§ What you need to do
For this exercise, return exactly the lines of the material below that begin at the one with "[Microsoft Remote Desktop Services 2012 User]" and stop after the one with "[Microsoft Remote Desktop Services 2019 User]".

§ Dataset
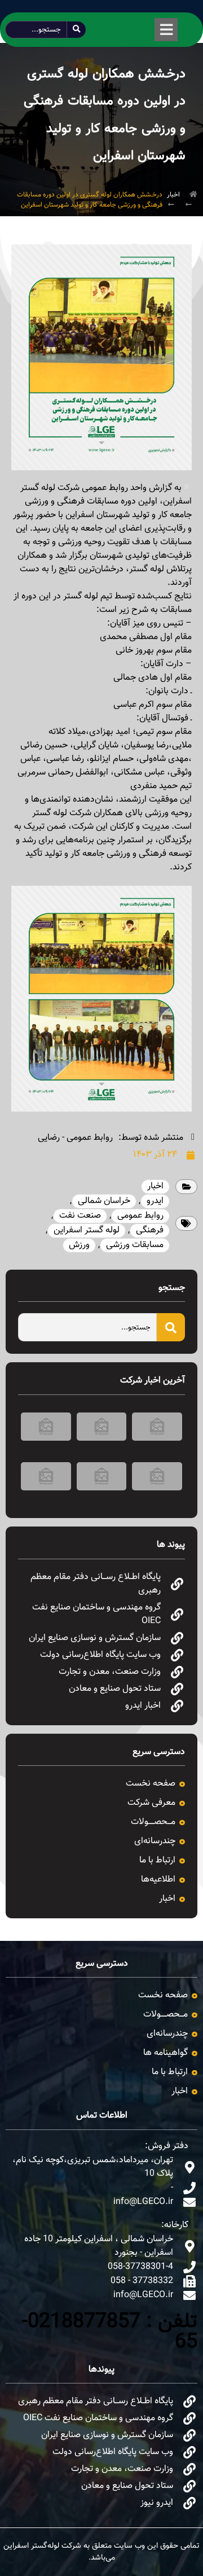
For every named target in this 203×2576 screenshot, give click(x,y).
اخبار (173, 195)
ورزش (79, 1245)
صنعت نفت (80, 1216)
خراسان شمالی (104, 1201)
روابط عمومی (140, 1216)
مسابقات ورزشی (135, 1245)
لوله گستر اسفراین (87, 1230)
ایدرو (155, 1201)
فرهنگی (150, 1230)
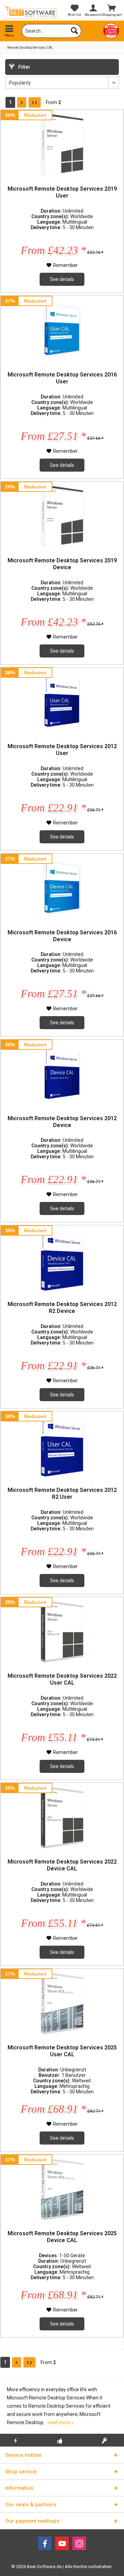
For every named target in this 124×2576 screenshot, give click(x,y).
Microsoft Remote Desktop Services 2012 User (62, 749)
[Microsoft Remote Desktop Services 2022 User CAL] (62, 1631)
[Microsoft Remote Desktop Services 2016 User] (62, 330)
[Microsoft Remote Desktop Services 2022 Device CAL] (62, 1817)
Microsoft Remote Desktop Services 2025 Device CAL (62, 2236)
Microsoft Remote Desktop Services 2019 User (62, 192)
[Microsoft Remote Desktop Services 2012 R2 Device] (62, 1260)
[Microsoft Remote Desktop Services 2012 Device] (62, 1074)
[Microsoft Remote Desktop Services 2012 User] (62, 702)
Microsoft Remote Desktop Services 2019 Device (62, 564)
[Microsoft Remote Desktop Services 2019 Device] (62, 516)
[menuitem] (9, 31)
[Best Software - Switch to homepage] (31, 12)
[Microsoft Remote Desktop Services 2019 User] (62, 144)
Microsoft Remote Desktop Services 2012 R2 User (62, 1493)
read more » (61, 2422)
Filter (23, 67)
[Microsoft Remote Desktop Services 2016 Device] (62, 888)
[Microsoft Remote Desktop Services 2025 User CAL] (62, 2003)
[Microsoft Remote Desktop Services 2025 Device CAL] (62, 2189)
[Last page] (34, 102)
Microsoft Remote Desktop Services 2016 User (62, 378)
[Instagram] (79, 2543)
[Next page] (22, 102)
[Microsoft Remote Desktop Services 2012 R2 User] (62, 1445)
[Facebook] (45, 2543)
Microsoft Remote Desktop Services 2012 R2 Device (62, 1307)
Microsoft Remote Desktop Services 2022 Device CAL (62, 1865)
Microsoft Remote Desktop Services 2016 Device (62, 936)
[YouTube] (62, 2543)
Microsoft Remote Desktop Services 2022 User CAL (62, 1679)
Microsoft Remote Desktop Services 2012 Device (62, 1121)
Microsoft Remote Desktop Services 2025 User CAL (62, 2051)
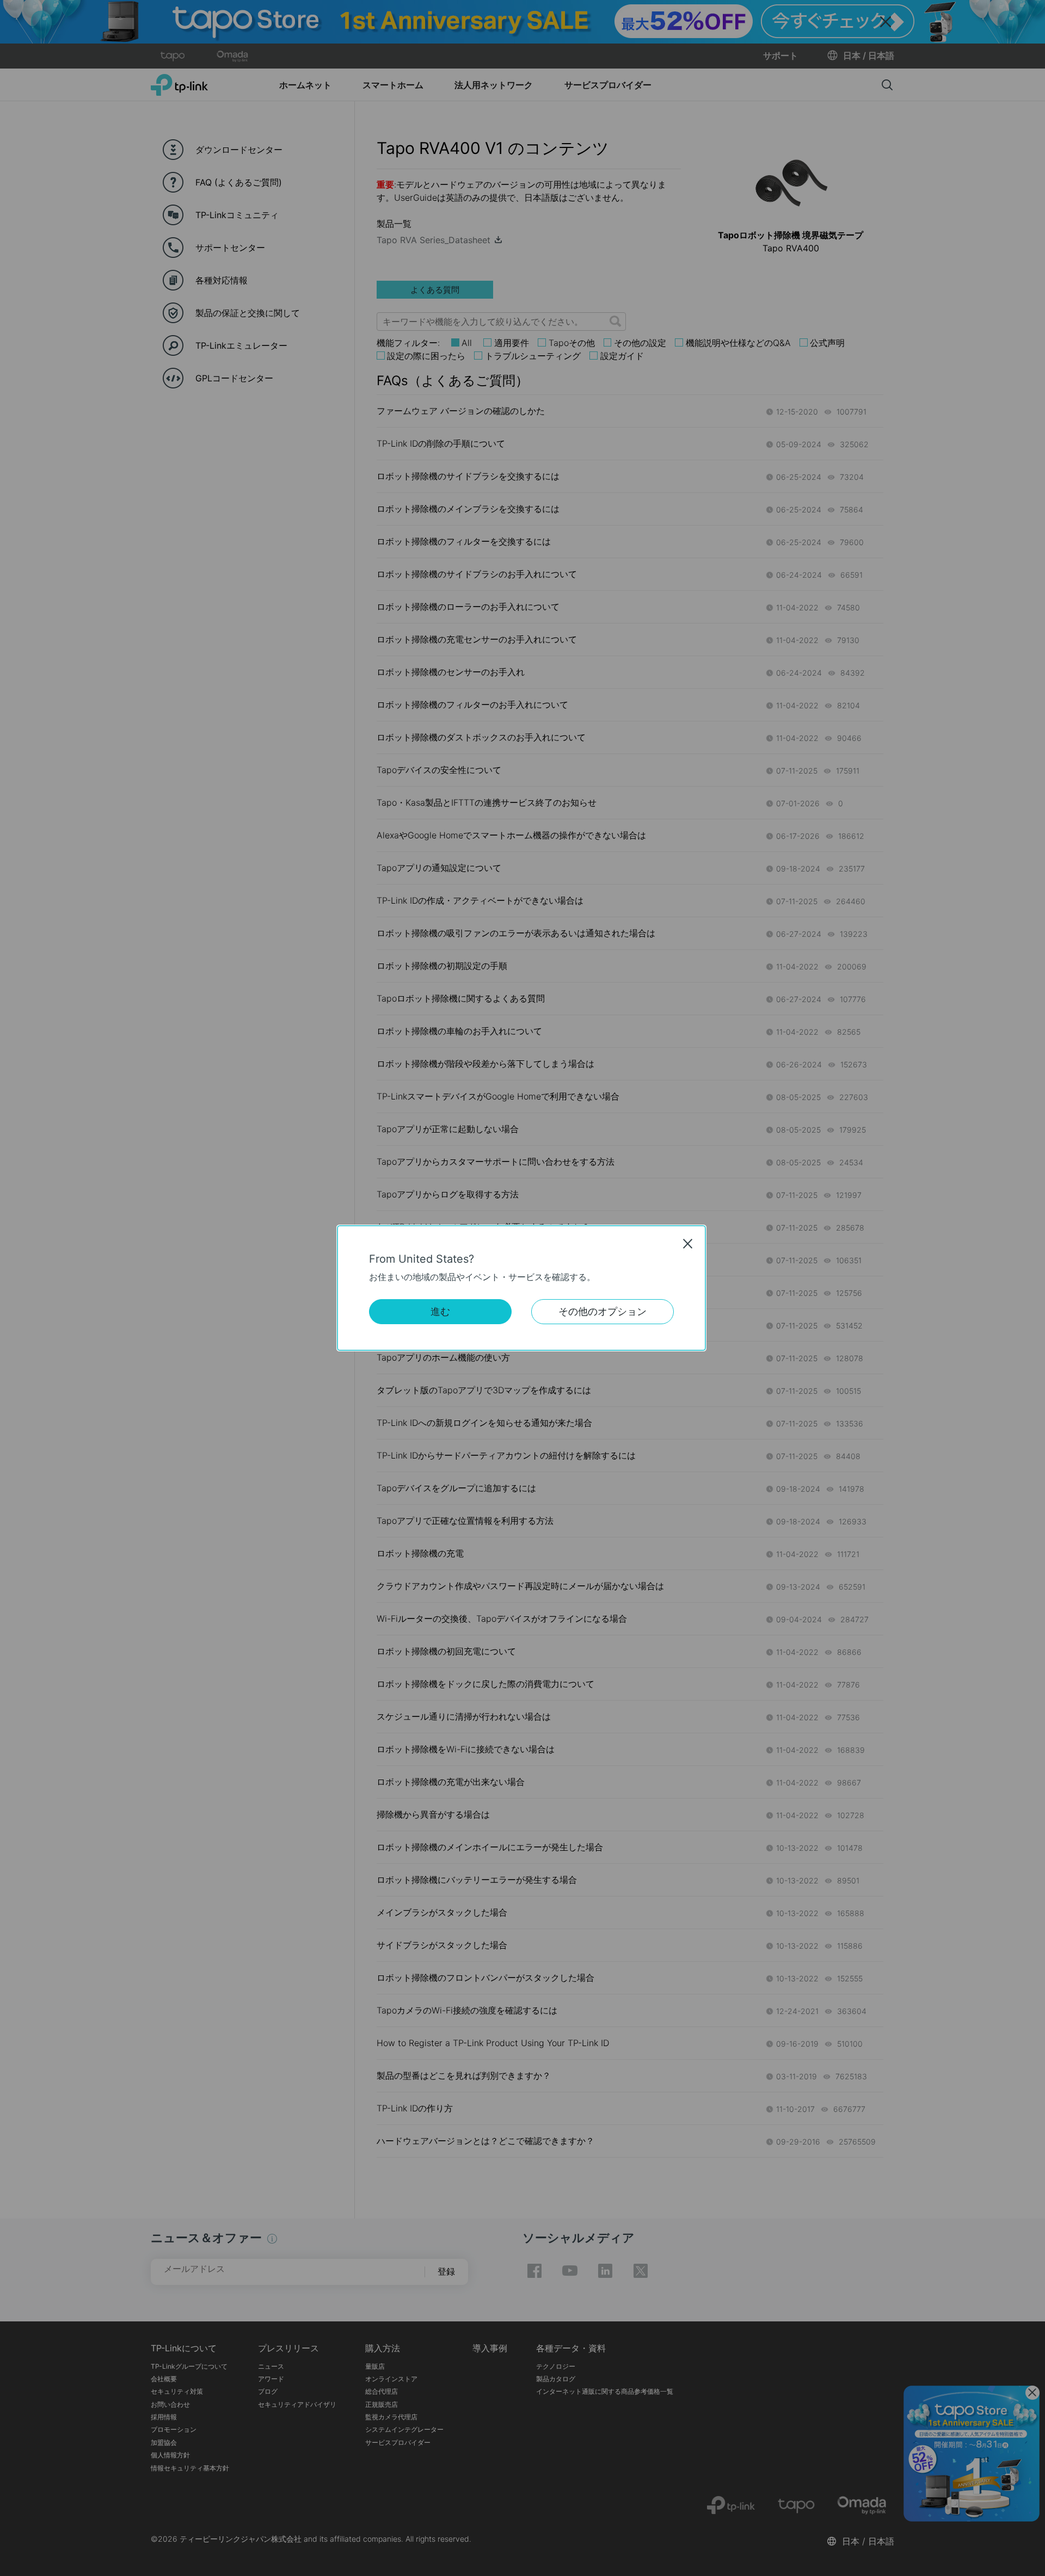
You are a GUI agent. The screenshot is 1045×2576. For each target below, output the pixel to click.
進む (440, 1311)
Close (688, 1243)
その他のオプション (602, 1311)
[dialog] (522, 1288)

§ Answer space
[Microsoft Remote Desktop Services 2012 User] (62, 702)
Microsoft Remote Desktop Services 2019 Device (62, 564)
[Microsoft Remote Desktop Services 2019 Device] (62, 516)
[menuitem] (9, 31)
[Best Software - Switch to homepage] (31, 12)
[Microsoft Remote Desktop Services 2019 User] (62, 144)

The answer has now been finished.